鈴君は苦しそうに浅い呼吸を繰り返しながら、私を気遣う。




「私は、鈴君の傍にいるよ。もう鈴君を一人にしたくない。鈴君の居場所は私なんだから…」




鈴君の手を両手で包み込む。
冷たい…。少しでも私の温もりが鈴君に伝わればいいのに……




「それにね、私達には守りたいものがあるから…」



私がエルシスを好きでも、エルシスが私を好きでも、私達は別々の道を歩まなければならない。
でも、きっと目的地は同じ。
大好きな人達を守り、世界を守ること。




「…俺の力にのみ込まれるぞ……?」


戸惑うような、不安そうな鈴君に私は笑いかける。



たとえ私が死んだとしても、一人じゃない…。
鈴君が命を賭けてアルサティアを守るというのなら、私も命を賭ける。


私が心から望んでる、エルシスや私の大切な人達が生きるこの世界の未来を繋げたい。



「私、私の一生なんてなんのへんてつもないつまらない人生を送るんだって思ってた」




誰かの役にたったり、なにより私自身が何かを守りたい、やりとげたいって思うことなんてきっと無い、そう思ってた…

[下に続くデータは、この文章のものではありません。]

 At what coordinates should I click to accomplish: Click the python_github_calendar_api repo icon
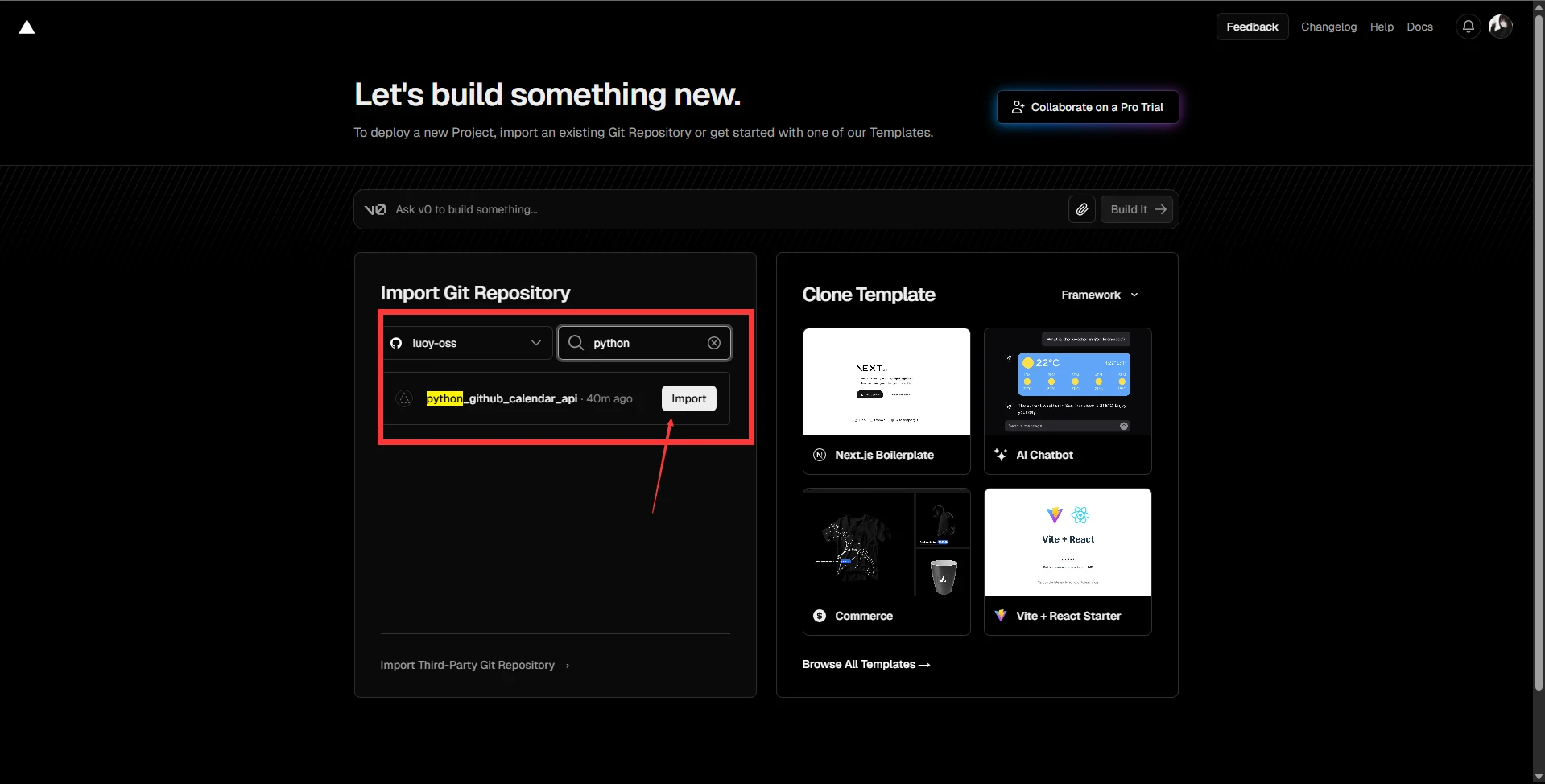(404, 398)
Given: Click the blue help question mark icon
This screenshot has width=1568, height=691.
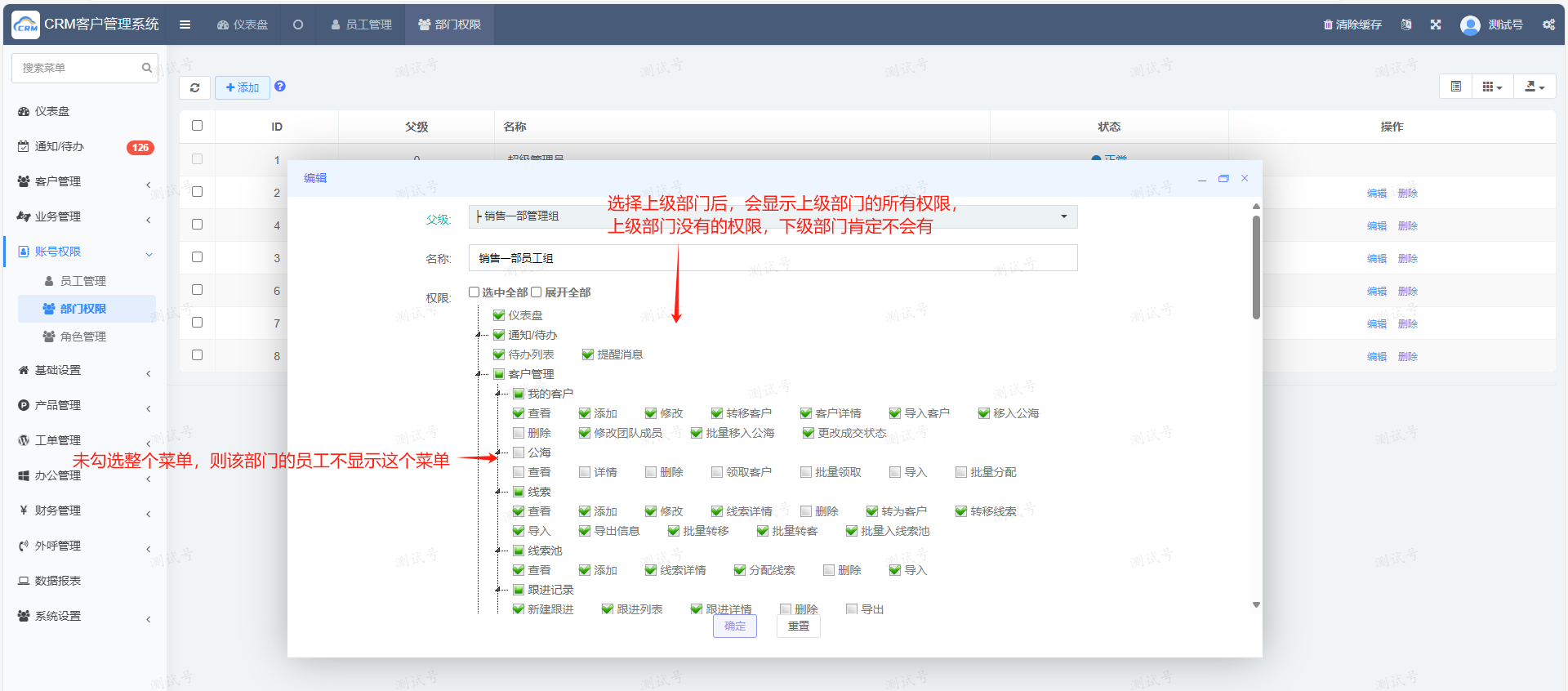Looking at the screenshot, I should 280,87.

「でもね、フェルが私をこの世界に連れてきてくれたから、私は誰かの為に強くなりたいと思えたし、忘れてしまっていた大切なもう一人の私にも会えた…」


「…鈴奈……」


鈴君は弱々しくはあるが笑みを浮かべる。




ずっと傍にいてくれた、私は一人じゃなかった事を鈴君と出会って知った。



『僕は、そんなつもりで君をこの世界に落としたんじゃないけど』


「それでも、私はここに来てたくさんの宝物が出来たの。その中でも一番の宝物はね……」



エルシスの顔が頭に浮かぶ。
そう、私に強さと愛を教えてくれた人……




「この命を賭けても守りたい、それくらい愛した人がいるの。だから、私は後悔なんてこれっぽっちもしない!」



これから死ぬっていうのに、恐怖を感じない。不思議なくらいに心は穏やかだった。



『…こんな幸せなだけの世界になんの価値があるの?ただの夢物語りだよ。こんな、作られた幸せに…価値なんてある?』



フェルはわからないと言ったように首を傾げる。



……本当に、作られた幸せなのかな?


確かに、物語の世界でしかない。
それでも私は彼らに出会って、それぞれに抱く思いを知って………


確かにここに存在しているんだと思った。



「この世界も、私達の世界も…同じ。初めは作り物だったかもしれない、
それでもね、そこに生きる人達は今、自分の意志で未来を変えようとしてる。
もう、作り物なんかじゃないよ」


「…わからないな、どうして君はそこまでするの?」




フェルは私の顔の前でフワフワと浮いている。



「僕が気まぐれに作った世界なのに。僕が綴った物語の中では一番ボツ作なのに」


「ふふっ、なら残念。私はこの作品が今まで読んだ本の中で一番大好きなんだけどな。
感じ方は人それぞれ、誰かにとっては価値がなく思えても、誰かにとっては、人生を
変えちゃうくらい価値があるものになるんだよ」




私にとってはこの物語がそうだった。